The team lost $1.065 million in ticket and local-broadcast revenues for each of the 16 home games wiped out by the lockout, and $115,000 in broadcast revenues for each of 16 road games. On the other hand, the team saved $370,000 a game in player salaries. The net lost revenue was $7.04 million for the 32-game lockout, an average of $220,000 a game.
Some of the revenue drain was offset by reduced expenses and by payments from NBC, but because of other one-time charges, the net income loss for the last six months of 1998 was $10.7 million, and $5.2 million for the last three months.
On a per-unit basis the partnership has public units, as opposed to shares the loss was $3.88 for the six-month period and $1.89 for the three-month period.
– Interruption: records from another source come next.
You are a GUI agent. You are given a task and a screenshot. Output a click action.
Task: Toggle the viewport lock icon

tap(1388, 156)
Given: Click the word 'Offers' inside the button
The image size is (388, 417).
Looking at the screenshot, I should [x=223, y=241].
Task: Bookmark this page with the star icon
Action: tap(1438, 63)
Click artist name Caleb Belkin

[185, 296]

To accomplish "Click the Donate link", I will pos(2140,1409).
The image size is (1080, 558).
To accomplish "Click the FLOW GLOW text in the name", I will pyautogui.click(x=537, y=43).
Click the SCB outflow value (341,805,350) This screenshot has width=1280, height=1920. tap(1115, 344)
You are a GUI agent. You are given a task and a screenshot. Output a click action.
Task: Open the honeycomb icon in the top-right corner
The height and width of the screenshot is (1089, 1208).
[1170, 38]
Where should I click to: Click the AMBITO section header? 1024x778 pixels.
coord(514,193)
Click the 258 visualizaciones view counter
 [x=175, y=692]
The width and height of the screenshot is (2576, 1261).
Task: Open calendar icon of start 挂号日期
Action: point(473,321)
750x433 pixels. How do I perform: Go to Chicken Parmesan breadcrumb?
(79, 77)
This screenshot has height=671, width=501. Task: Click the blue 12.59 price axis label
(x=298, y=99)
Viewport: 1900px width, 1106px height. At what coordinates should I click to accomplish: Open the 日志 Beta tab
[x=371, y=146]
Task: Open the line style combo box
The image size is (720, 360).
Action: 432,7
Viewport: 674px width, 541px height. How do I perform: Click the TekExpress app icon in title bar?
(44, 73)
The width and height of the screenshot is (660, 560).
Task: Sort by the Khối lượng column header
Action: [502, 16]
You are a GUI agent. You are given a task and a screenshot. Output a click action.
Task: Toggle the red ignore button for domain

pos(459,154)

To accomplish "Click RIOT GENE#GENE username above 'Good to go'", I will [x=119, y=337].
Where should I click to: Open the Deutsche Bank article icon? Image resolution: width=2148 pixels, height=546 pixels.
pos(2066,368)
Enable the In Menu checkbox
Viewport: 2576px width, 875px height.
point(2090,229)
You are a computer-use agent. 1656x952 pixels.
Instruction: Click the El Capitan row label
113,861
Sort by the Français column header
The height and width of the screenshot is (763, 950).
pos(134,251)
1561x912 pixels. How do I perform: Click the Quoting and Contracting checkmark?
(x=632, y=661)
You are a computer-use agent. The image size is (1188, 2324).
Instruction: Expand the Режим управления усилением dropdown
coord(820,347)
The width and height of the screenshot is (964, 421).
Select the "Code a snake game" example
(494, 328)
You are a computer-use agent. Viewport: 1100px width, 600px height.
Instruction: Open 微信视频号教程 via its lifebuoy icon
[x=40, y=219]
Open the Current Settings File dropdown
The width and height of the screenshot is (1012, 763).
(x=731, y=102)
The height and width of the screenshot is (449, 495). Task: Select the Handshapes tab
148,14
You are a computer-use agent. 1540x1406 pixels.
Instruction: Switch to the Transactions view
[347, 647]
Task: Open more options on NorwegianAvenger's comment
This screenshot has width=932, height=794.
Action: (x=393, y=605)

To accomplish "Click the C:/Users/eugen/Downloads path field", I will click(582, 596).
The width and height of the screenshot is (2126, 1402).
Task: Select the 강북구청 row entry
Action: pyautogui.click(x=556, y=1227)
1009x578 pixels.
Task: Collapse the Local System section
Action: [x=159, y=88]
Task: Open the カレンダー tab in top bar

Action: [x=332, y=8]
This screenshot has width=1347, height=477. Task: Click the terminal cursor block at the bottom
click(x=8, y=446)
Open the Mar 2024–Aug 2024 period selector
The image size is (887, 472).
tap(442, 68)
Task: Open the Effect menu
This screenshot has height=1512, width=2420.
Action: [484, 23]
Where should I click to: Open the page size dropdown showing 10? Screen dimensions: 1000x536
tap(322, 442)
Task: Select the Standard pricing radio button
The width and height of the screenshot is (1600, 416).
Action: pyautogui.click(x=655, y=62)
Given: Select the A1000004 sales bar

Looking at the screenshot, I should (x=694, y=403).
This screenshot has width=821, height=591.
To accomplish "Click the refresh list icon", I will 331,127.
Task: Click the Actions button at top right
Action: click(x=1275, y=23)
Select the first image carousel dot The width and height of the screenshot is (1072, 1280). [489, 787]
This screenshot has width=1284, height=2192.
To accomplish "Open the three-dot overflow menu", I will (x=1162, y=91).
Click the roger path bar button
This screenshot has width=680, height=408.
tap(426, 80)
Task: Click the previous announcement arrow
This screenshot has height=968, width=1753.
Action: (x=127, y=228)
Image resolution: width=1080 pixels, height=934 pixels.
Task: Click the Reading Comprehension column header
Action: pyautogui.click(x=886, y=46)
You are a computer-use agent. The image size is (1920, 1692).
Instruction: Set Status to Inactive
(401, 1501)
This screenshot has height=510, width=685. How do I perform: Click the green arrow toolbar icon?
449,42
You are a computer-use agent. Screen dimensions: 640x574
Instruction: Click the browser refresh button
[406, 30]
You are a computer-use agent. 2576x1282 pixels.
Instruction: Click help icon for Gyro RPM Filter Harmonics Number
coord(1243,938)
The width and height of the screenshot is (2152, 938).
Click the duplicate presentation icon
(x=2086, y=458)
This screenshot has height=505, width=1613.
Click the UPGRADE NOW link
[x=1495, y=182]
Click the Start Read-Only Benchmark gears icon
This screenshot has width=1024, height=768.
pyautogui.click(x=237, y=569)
In past years the partnership reported profits during these periods.
"Nobody wants to lose millions of dollars, but it is an investment in the future," said Richard Pond, the partnership's chief financial officer.
By establishing salary parameters, the new agreement with the players will allow the Celtics to manage the business better going forward, Pond said. "From a financial standpoint you have to look at [the loss] as something you will spread out over the life of the agreement," he said.
The Celtics said they lost $950,000 in ticket revenue for each locked-out home game and $115,000 in local television and radio broadcast-rights fees for each home and away game.